Clarify how Ghanaians will benefit from tax cuts – Minority demands

The Minority in Parliament is asking government to clarify how its tax cuts announced last two weeks would benefit Ghanaians.

Deputy Minority leader, James Klutse Avedzi, said government has to state the mechanisms it is putting in place to ensure that importers do not increase prices of their products despite abolishment of duties.

Speaking on the floor of Parliament Wednesday during the final debate of the 2017 budget, the Deputy Minority leader said the tax cuts will endanger the country’s economy if it is not handled properly.

Finance Minister, Ken Ofori-Atta has announced the abolishment of duty on importation of spare parts and seven others when he delivered the 2017 budget on March 2.

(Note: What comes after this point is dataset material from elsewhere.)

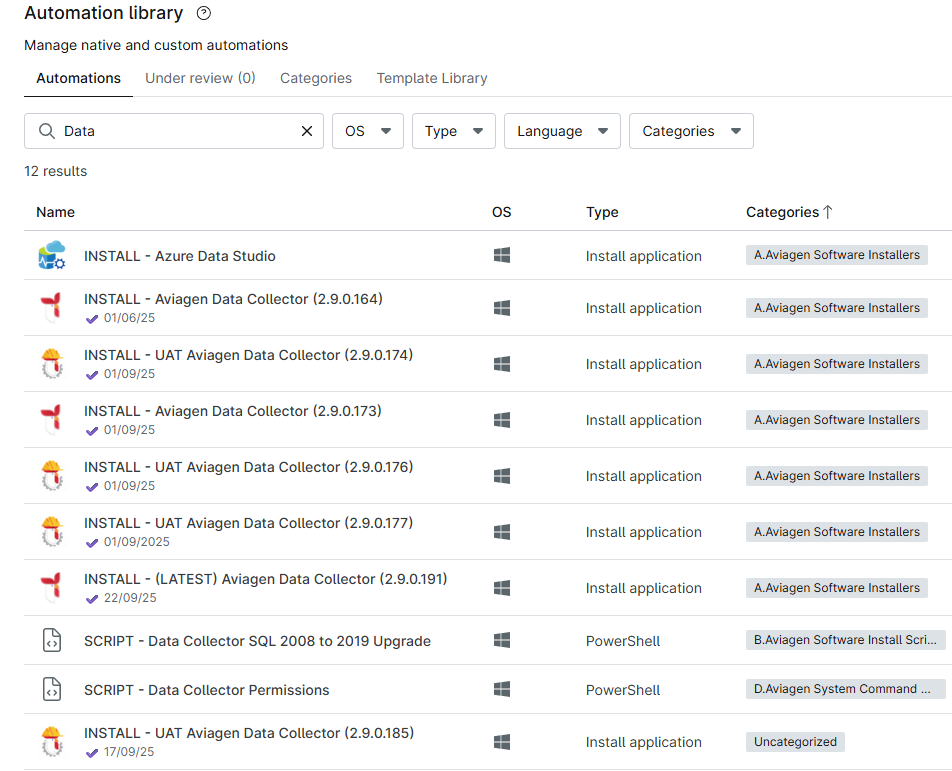The width and height of the screenshot is (952, 771).
Task: Click the SQL 2008 to 2019 Upgrade script icon
Action: pyautogui.click(x=51, y=640)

He explained that government found the taxes, most of which were introduced by the erstwhile National Democratic Congress (NDC), as a nuisance, hence the decision.

They include;

(a) Abolish one percent special import levy,

(b) Abolish 17.5 VAT on financial services

(c) Abolish 17.5% VAT on selected imported medicines

(d) Initiate steps to remove import duties on raw materials and machinery

(e) Abolish 17.5 VAT on domestic airline tickets

(f) Abolish 5% VAT on real estates

(g) Abolish excise duty on petroleum

(h) Reduce special petroleum tax rate from 17.5% to 15%

(i) Abolish duties on importation of spare parts.

(j) Abolish levies imposed on Kayayei’s by local authorities

(k) Replace the 17.5 VAT on Ghana Stock Exchange (GSE) traders to a flat rate of 3.5 percent

(l) Reduce National Electrification levy

Finance Minister, Ken Ofori-Atta during the presentation of the 2017 budget

However, the Minority has registered its displeasure with the decision when it was announced on the floor, citing the difficulties it might pose for revenue generation.

Mr Klutse Avedzi said the former NDC government was “gradually turning” the country from import dependency to an export-led economy, adding the tax cuts would unroll those achievements.

“The government in 2016 was able to make a balance of payment surplus of $247 million…as a result of a reduction in import duty by 7.2 percent and an increase in export duty by 5.3 percent,” he said.

“All these measures will not yield any good result for the economy,” he said.